Para deputada, houve inércia diante das denúncias sobre contrato da Educação
Secretário da Casa Civil respondeu questionamentos nesta quarta (1º).
- Atualizado em 01/07/2026 - 17:13Ao lembrar a sequência de fatos relacionados às compras de materiais didáticos pela Secretaria de Estado de Educação (SEE), a deputada Beatriz Cerqueira concluiu que o governo foi inerte diante das suspeitas de irregularidade. Durante audiência pública nesta quarta-feira (1º/7/26), a parlamentar questionou o secretário da Casa Civil, Marcel Beghini, responsável pela denúncia à Controladoria-Geral do Estado (CGE).
Ele foi convidado pela Comissão de Educação, Ciência e Tecnologia da Assembleia Legislativa de Minas Gerais (ALMG). Da reunião realizada no Plenarinho II, também participaram os deputados Gustavo Valadares (PSD) e Lohanna (PV).
As perguntas e os comentários dos parlamentares abordaram as denúncias de irregularidades durante a gestão do ex-secretário da Educação, Rossieli Soares. Ao lembrar que a CGE recebeu a denúncia em 16 de dezembro do ano passado, o Estado assinou o contrato no dia 23 e fez o pagamento de R$ 172 milhões seis dias depois, Beatriz Cerqueira perguntou por que a execução não foi suspensa até que a situação fosse apurada.
Conforme Beghini, não seria possível ordenar a suspensão, pois, na época, atuava como secretário-geral e não podia avançar na competência do titular da SEE. Ele relatou que, quando apresentou a denúncia, a CGE não identificou, no sistema, a existência de contrato com as características descritas pelo denunciante.
Assim, segundo ele, foi necessário esperar outros indícios de irregularidades. Por isso, em janeiro deste ano, quando verificou o pagamento da primeira parcela do contrato, a CGE iniciou a investigação. Como o relatório preliminar apresentado em abril trazia sinais de possível corrupção, a atitude do governo foi exonerar o então secretário da SEE.
“O que adianta controlar a corrupção depois que a turma já lucrou?”, questionou parlamentar
Todavia, Beatriz Cerqueira recordou que, em março, conseguiu apurar e reunir informações suficientes para formalizar denúncia junto ao Tribunal de Contas do Estado (TCE). De acordo com ela, portanto, seria possível que o Executivo tivesse tomado providências antes, impedindo, inclusive, que o então responsável pela SEE continuasse fazendo negociações questionáveis com dinheiro público.
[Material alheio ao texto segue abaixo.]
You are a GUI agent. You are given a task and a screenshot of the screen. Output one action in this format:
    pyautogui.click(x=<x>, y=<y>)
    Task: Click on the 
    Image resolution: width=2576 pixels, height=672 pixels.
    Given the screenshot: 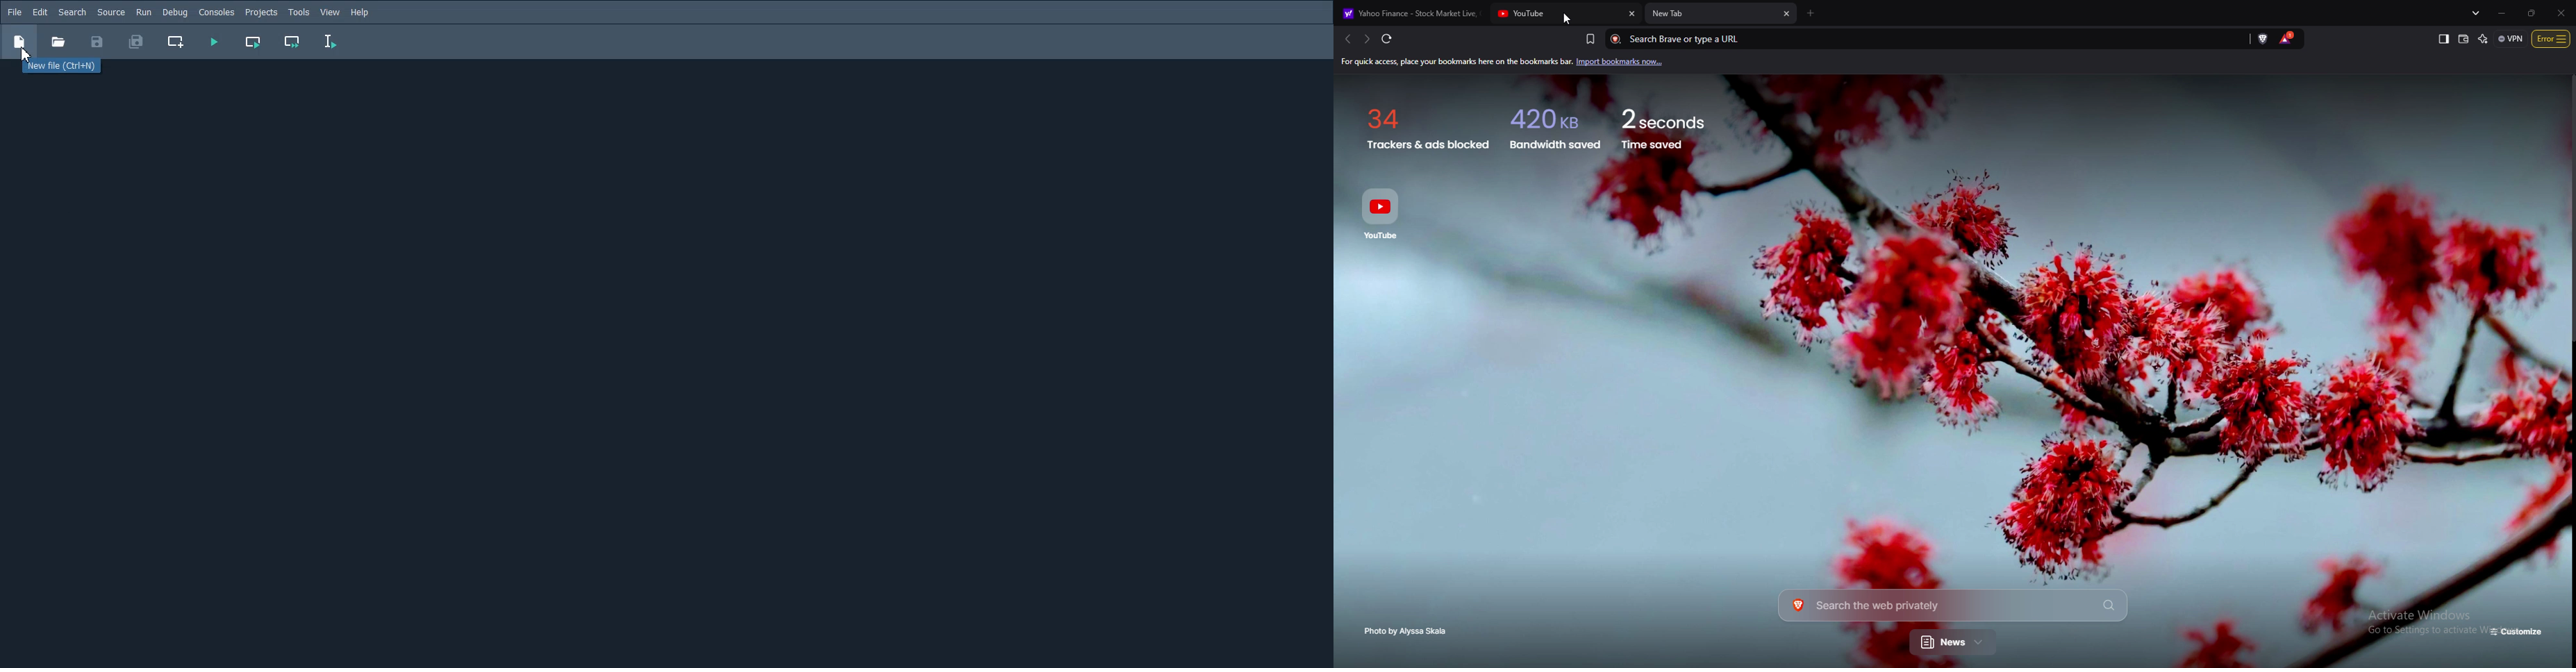 What is the action you would take?
    pyautogui.click(x=58, y=42)
    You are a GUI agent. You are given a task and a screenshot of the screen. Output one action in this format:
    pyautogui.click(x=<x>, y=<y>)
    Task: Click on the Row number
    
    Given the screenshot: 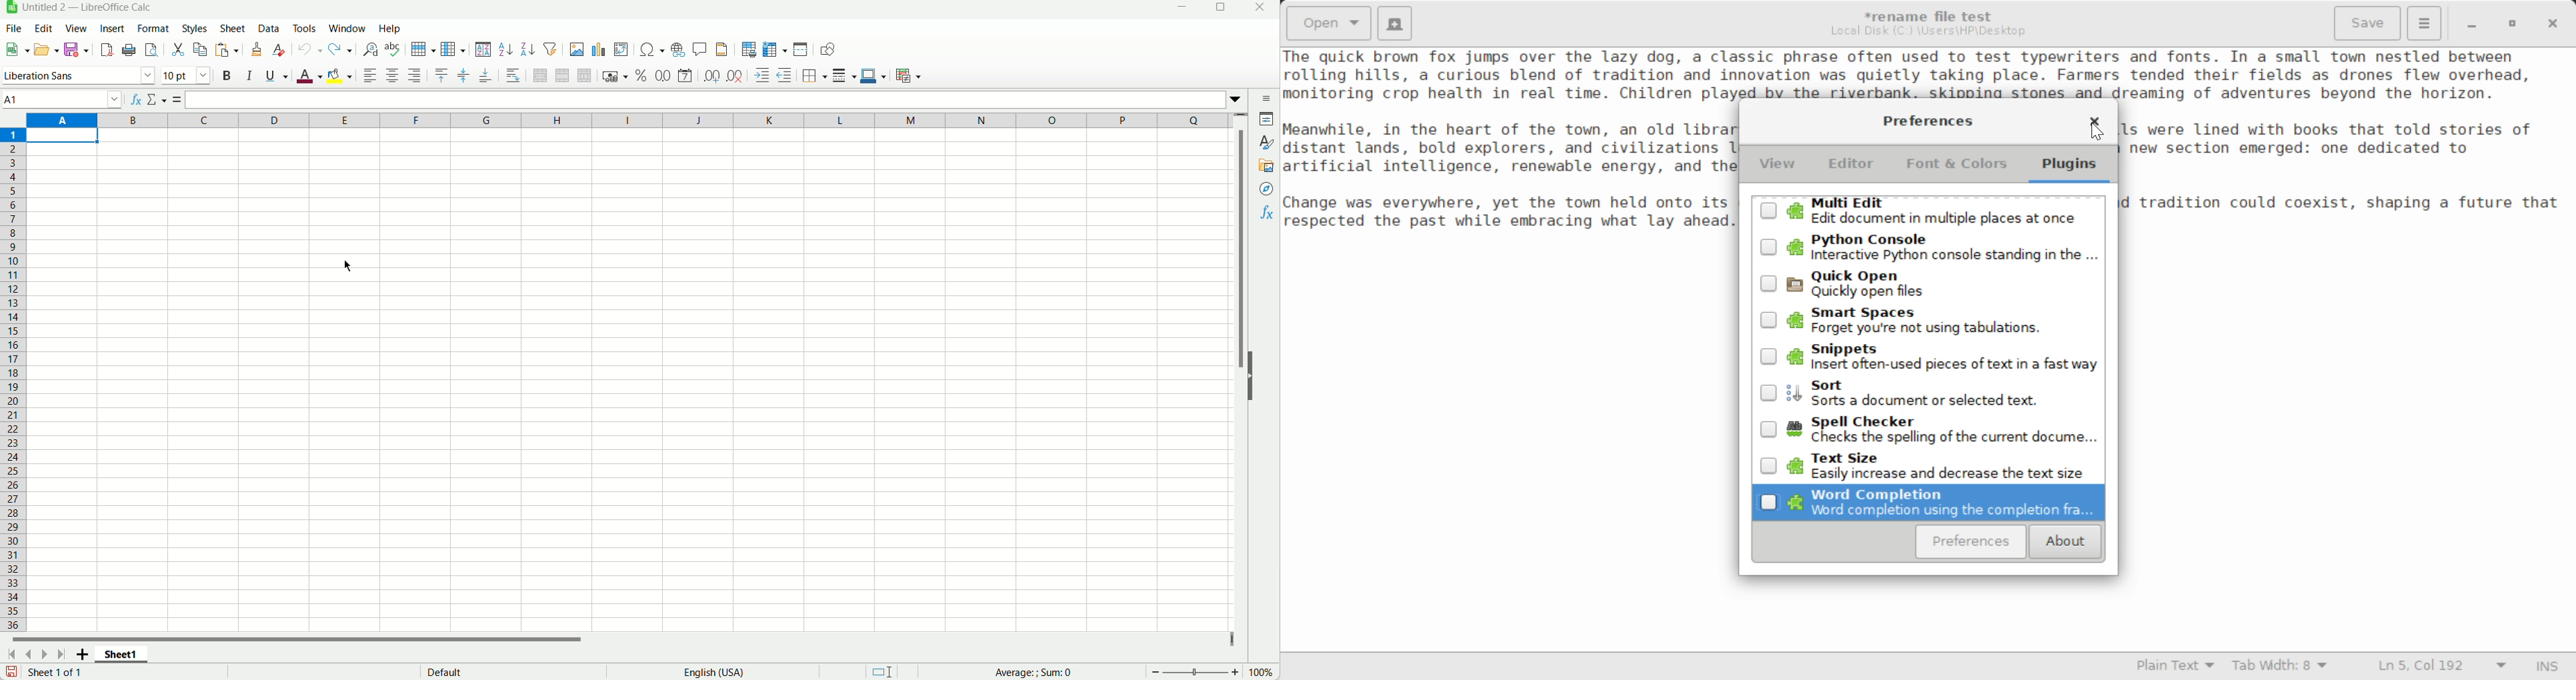 What is the action you would take?
    pyautogui.click(x=15, y=381)
    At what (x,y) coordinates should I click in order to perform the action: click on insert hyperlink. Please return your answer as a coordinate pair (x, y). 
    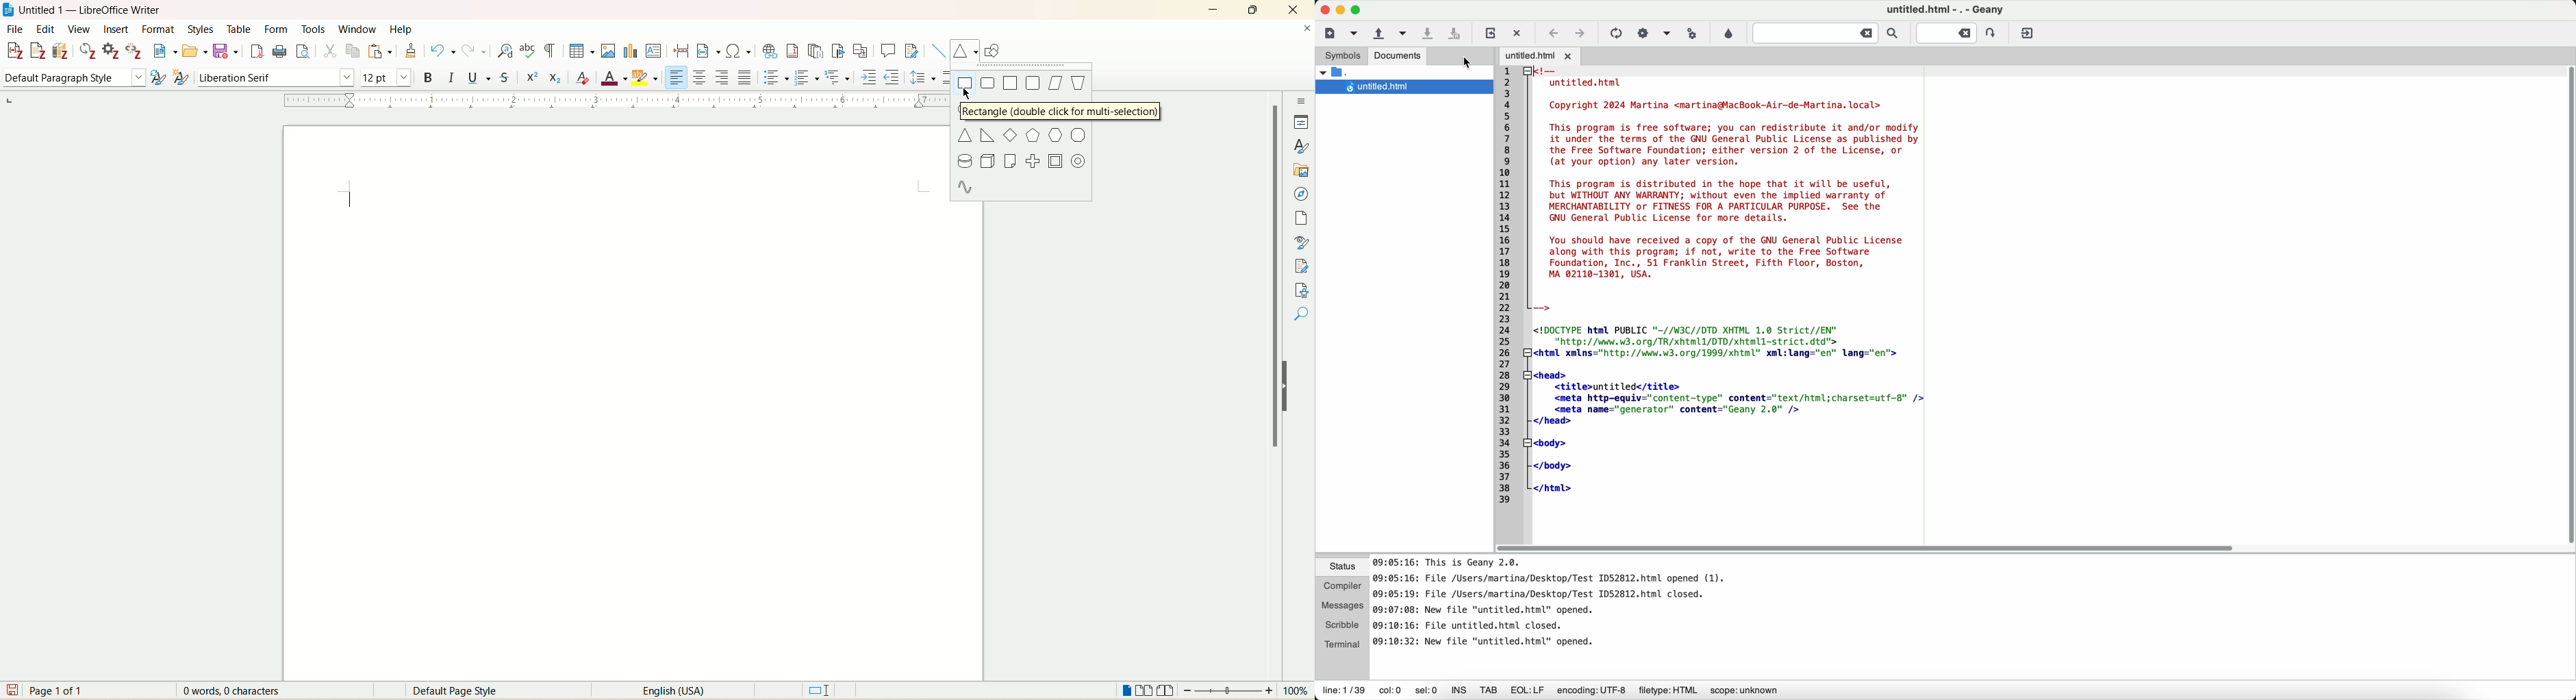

“O governo ficou inerte de dezembro a abril. O secretário agiu plenamente até ser exonerado. Mesmo com o alerta, ninguém fez nada”, apontou. Ao mencionar contratos suspeitos assinados posteriormente, Beatriz Cerqueira reiterou a cobrança por atitudes preventivas.
Beghini, contudo, observou que, embora a primeira parcela tenha sido paga, a segunda não foi. Inclusive, de acordo com ele, o principal indício de irregularidade foi a tentativa de antecipar o repasse, previsto para o segundo semestre deste ano, conforme cronograma.
“A CGE é extremamente séria e tenho certeza de que buscou interromper a tempo a execução”, reforçou. O que foi mantido, de acordo com ele, poderia estar relacionado ao uso do material, mas não à parte financeira. Porém, ao ser questionado sobre o cronograma, Beghini admitiu que não tinha visto e não sabia onde estava o documento.
Plano para ressarcir aos cofres públicos os R$ 172 milhões
Após lembrar denúncias contra a atuação de Rossieli em outros estados, a deputada Lohanna questionou os critérios para nomeá-lo. “Qual é a história que deu respaldo para que esse cidadão se tornasse secretário em Minas?”, quis saber.
Pontuando que cabe ao governador esse tipo de definição, Gustavo Valadares argumentou que não é fácil delegar funções. “Gerir a coisa pública é sempre arriscado. Corremos o risco de fazer escolhas equivocadas”, ressaltou o parlamentar.
Lohanna também perguntou qual é o planejamento do governo para reaver os R$ 172 milhões pagos em dezembro. Em resposta, Beghini listou três possibilidades de processos: administrativo de responsabilização (PAR), punitivo na própria SEE e penal. Mas explicou que a alternativa para ressarcimento dos cofres públicos ainda não foi definida.
Ao final, Beatriz Cerqueira registrou a necessidade de outra audiência, desta vez com a responsável pelo pagamento do contrato na SEE. “Há mais de três horas estamos aqui e várias informações poderiam ter sido dadas, mas há uma tática de blindagem ao fato de que, sabendo (de irregularidades), o senhor e todo o seu governo ficou de dezembro a abril sem fazer nada a respeito”, destacou.